Wednesday, March 19, 2008

Jimmy Stewart Biography

While on our trip to the Oregon Coast last week I stopped at a used bookstore and bought an excellent biography of Jimmy Stewart that I can't put down written by Marc Eliot in 2006.The following is from the Introduction of the book:

The foundation of Jimmy's sanity...lay in his abject refusal to ever let go of his unwavering faith in the curative, redemptive liberation of love as the reflection of the moral righteousness of Western Christian ideology. These beliefs, in turn, helped him realize the power of his continual on-screen persona, that of a spiritually based romantic all-American beacon of enlightenment to millions of Americans for more than half a century of turmoil and upheaval, from the depths of the Great Depression, through World War Two, the Cold War, Korea, Vietnam and up to and including America's early involvement in the ongoing conflicts of the Middle East.... Fortunately, today, because of modern technology, we have the legend of James Stewart at our fingertips, easily accessible via DVD....

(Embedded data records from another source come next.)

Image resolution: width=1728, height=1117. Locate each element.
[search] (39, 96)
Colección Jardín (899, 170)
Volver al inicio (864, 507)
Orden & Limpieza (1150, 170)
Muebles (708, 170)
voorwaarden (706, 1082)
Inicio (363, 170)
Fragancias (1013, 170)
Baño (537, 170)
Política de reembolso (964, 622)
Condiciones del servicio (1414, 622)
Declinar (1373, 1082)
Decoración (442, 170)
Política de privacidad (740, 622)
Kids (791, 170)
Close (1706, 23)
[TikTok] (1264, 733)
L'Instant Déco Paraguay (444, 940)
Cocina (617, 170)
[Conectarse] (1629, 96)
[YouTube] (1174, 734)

I own 28 of his movies on DVD and next to John Wayne he is my favorite star of the silver screen past or present. It's hard to beat 'Mr Smith Goes to Washington" or "It's a Wonderful Life" which I never tire of watching. The scene where he reads the telegram of his sons death in the South Pacific during World War II in "The FBI Story" still brings tears to my eyes. He made this movie in 1959 and did not know that in real life he would relive that scene when he was notified that his son, A United States Marine, was killed in action in Vietnam. He was twenty four years old. It was fitting that Jimmy Stewart played the Doctor who informs John Wayne that he has incurable cancer in Wayne's last movie "The Shootest" in 1976. Wayne, in real life, died a short time later of cancer.In 1976 Stewart went to North Carolina with his friend Ronald Reagan to campaign for Reagan in that states presidential primary. Reagan was running against a sitting President, Gerald Ford. Reagan had lost a number of primaries and the press and Republican establishment were urging him to withdraw from the race. Reagan with Stewart's help turned it around, won North Carolina and took his campaign all the way to the Kansas City Convention and almost won the nomination.. Jimmy Stewart was a frequent guest at the Reagan White House four years later.